A ciência seria igualmente uma mais valia para a identificação e implementação de estratégias que facilitem a comunicação de mensagens, tais como a situação clínica de um paciente ou sobre a mudança de políticas que envolvam a saúde dos cidadãos.

“Por exemplo, a análise da perceção de risco da população em relação a uma determinada ameaça em saúde (como foi a pandemia de covid-19) ou a compreensão de barreiras e facilitadores da adoção de comportamentos protetores da saúde (como a vacinação) ajudam na preparação e resposta a emergências de saúde pública. Dado que se prevê que as emergências em saúde pública venham a aumentar, considerando a crise climática, as migrações forçadas ou a pobreza e a exclusão social, a preparação de profissionais para lidar com estes desafios é urgente”, explica.

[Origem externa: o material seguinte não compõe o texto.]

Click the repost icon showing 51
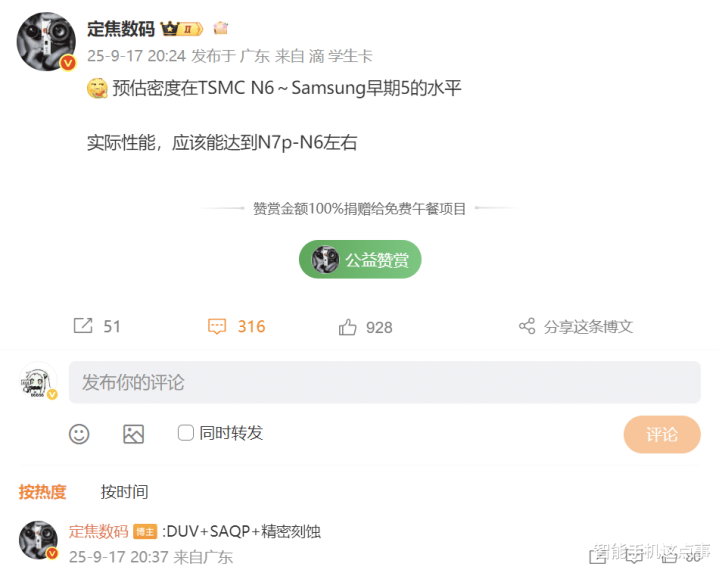The image size is (719, 570). pyautogui.click(x=83, y=326)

Avança que o papel das universidades também é imprescindível para a formação de profissionais habilitados e na área de investigação para a equidade em saúde e de justiça social, e menciona que a Universidade Católica tem vindo a trabalhar neste sentido, com a abertura de uma área especialização “inovadora” em Psicologia da Saúde Pública no próximo ano letivo, no âmbito de um dos mestrados em Psicologia.

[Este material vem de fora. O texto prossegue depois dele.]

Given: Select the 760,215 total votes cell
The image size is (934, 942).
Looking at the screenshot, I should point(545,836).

Reforça que um dos investimentos promissores, e com impacto a longo prazo, é efetivamente promover comportamentos saudáveis e capacitar a população de acordo com as especificidades de cada etapa do seu desenvolvimento ao longo da vida, a começar logo na infância. Este fator também reduziria a carga de doenças transmissíveis e não transmissíveis, e exigiria uma coordenação entre vários setores, desde a “articulação de políticas de saúde ao trabalho com as comunidades e com os grupos mais vulneráveis e o aproveitamento de todos os contextos para a implementação de ações diversificadas de promoção da literacia em saúde”.

Tendo em conta a necessidade de implementação de ações nesta matéria em diferentes contextos e etapas do ciclo de vida do ser humano, assim como da colaboração estratégica entre diferentes entidades, Rita Francisco reforça a igual relevância da participação de diferentes profissionais neste processo, como educadores, agentes da proteção civil, profissionais da área da comunicação e “naturalmente” dos profissionais de saúde.

Destaca ainda que “somos todos agentes de saúde pública”, enquanto modelo de comportamento para os que nos rodeiam e também enquanto promotores da participação ativa dos cidadãos nas questões relacionadas com a sua saúde, através da mobilização de parceiros e agentes da comunidade, para, por exemplo, associações de doentes, corpos de bombeiros ou grupos de jovens. Assim, considera que estes “influenciadores sociais” possam ser responsáveis pela “disseminação de informação de saúde baseada em fontes credíveis, pelo desenvolvimento de competências de tomada de decisão, e pela adoção de comportamentos ajustados à situação de saúde de cada elemento das suas comunidades”.

“A sociedade em geral pode, efetivamente, ser um agente ativo na promoção da literacia em saúde, e deve ser mobilizada enquanto tal, a bem da saúde de todos e de uma só saúde”, conclui.